THE DATA:
--- begin ---

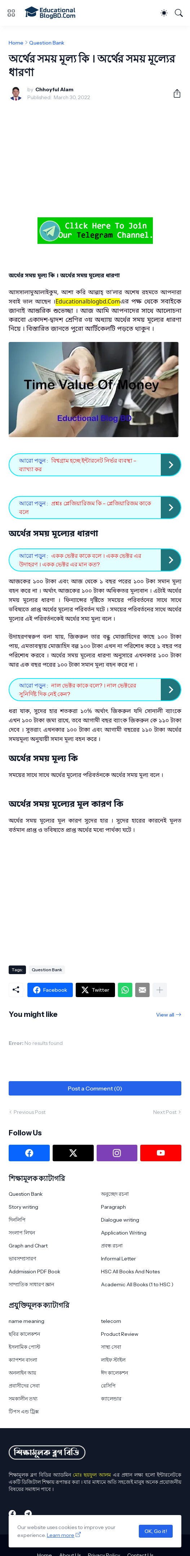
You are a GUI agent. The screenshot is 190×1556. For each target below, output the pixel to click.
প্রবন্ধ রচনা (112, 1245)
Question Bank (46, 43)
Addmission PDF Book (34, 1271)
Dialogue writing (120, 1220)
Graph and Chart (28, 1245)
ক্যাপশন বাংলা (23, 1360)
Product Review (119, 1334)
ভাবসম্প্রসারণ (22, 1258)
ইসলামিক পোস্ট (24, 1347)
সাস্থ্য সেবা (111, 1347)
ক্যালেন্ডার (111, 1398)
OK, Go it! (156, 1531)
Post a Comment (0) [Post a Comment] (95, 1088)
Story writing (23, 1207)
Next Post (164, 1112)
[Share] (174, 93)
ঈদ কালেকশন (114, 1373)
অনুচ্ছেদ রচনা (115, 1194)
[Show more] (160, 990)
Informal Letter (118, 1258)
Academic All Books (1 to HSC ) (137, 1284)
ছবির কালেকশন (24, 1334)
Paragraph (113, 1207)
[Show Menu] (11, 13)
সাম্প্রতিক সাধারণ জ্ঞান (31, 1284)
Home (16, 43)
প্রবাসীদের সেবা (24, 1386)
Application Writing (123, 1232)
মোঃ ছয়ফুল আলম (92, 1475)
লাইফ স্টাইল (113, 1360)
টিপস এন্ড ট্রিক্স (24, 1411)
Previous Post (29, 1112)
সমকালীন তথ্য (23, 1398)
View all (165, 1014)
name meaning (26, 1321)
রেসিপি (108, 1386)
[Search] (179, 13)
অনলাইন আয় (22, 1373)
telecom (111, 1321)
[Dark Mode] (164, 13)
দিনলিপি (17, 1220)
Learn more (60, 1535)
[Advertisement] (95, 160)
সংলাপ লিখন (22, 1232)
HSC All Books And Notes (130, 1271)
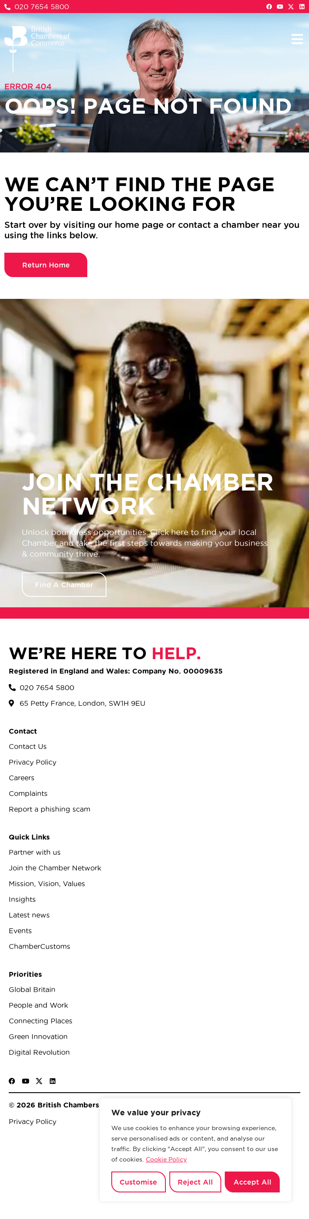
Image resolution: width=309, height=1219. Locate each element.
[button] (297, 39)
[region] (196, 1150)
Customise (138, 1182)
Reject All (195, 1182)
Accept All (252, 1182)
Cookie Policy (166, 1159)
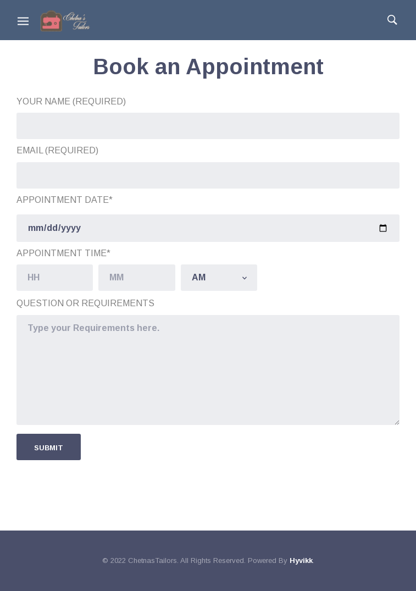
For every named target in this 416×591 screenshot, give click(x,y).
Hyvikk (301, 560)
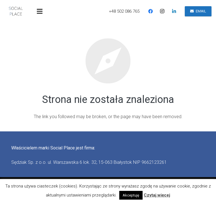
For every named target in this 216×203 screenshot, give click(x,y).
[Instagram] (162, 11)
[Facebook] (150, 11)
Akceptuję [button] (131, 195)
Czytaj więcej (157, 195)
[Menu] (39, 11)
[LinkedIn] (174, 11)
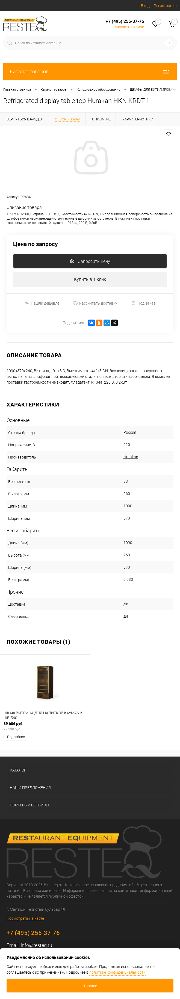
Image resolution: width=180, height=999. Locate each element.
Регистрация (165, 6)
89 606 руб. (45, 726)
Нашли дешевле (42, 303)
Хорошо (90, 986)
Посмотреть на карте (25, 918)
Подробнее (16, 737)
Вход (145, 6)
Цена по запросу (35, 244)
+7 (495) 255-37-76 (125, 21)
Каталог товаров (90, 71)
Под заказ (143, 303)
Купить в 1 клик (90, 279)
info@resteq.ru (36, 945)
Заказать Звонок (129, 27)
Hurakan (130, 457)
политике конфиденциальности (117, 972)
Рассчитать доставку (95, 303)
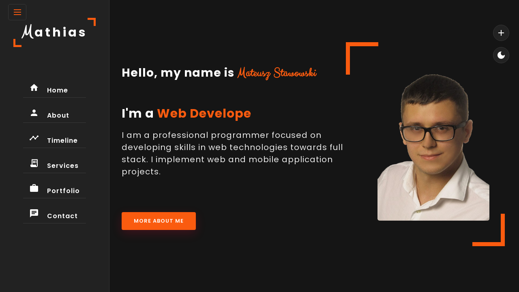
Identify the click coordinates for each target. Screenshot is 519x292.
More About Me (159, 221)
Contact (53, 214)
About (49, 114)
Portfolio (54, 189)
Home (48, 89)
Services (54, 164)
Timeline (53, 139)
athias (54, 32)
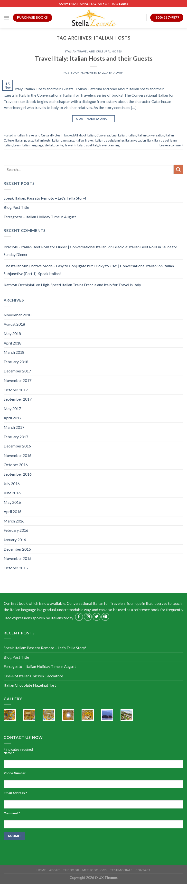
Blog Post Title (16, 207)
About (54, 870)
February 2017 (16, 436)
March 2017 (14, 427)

--- end ---
--- begin ---

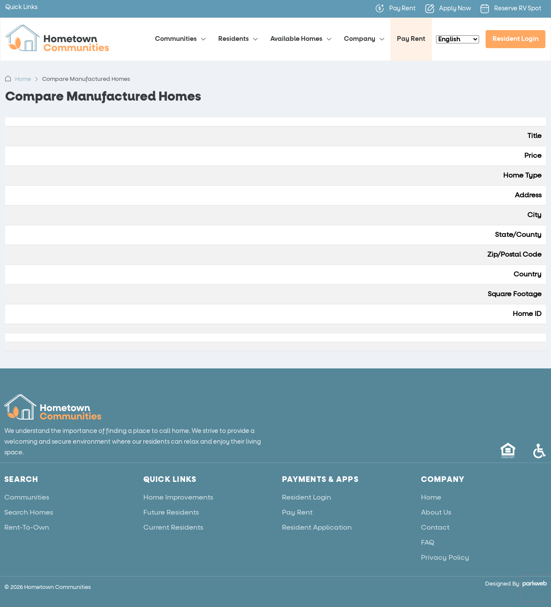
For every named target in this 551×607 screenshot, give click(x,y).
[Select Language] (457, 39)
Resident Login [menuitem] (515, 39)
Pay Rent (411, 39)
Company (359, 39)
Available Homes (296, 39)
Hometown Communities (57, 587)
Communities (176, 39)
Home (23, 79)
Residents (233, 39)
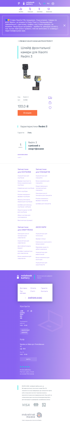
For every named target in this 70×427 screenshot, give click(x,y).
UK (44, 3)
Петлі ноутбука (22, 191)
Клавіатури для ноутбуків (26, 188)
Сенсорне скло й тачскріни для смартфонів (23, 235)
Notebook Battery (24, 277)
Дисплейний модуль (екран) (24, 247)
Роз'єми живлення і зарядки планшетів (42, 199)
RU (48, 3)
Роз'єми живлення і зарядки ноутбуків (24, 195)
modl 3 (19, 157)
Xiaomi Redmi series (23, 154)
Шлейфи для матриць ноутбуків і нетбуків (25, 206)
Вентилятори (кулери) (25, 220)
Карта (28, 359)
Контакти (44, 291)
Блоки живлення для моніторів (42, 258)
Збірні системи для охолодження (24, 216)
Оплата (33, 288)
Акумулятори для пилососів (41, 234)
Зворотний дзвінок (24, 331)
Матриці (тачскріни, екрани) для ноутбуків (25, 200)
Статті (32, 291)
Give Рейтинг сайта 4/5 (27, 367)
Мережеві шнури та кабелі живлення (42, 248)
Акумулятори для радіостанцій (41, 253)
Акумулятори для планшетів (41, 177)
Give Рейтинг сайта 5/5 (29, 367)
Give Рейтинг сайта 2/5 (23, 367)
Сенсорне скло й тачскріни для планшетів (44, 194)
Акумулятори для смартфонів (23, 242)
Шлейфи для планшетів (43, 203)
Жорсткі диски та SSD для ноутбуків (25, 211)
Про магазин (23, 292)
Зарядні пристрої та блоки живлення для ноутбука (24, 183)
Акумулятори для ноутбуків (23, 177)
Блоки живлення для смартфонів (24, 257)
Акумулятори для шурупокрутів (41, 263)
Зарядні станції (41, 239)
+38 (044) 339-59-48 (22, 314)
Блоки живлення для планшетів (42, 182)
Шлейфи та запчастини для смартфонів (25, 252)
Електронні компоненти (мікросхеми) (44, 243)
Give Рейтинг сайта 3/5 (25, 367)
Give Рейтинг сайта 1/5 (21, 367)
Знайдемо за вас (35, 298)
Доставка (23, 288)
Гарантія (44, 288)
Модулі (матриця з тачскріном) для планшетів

--- end ---
--- begin ---

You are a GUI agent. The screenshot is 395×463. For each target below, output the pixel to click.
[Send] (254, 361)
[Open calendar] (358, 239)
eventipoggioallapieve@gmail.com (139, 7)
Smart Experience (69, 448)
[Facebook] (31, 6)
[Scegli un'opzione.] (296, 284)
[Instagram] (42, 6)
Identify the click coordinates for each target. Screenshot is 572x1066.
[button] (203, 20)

--- end ---

DO THIS: Count the lines in the data above that contain the string "width", treating uppercase and lowercase as different. Reply with the number alone.

OUTPUT BELOW: 2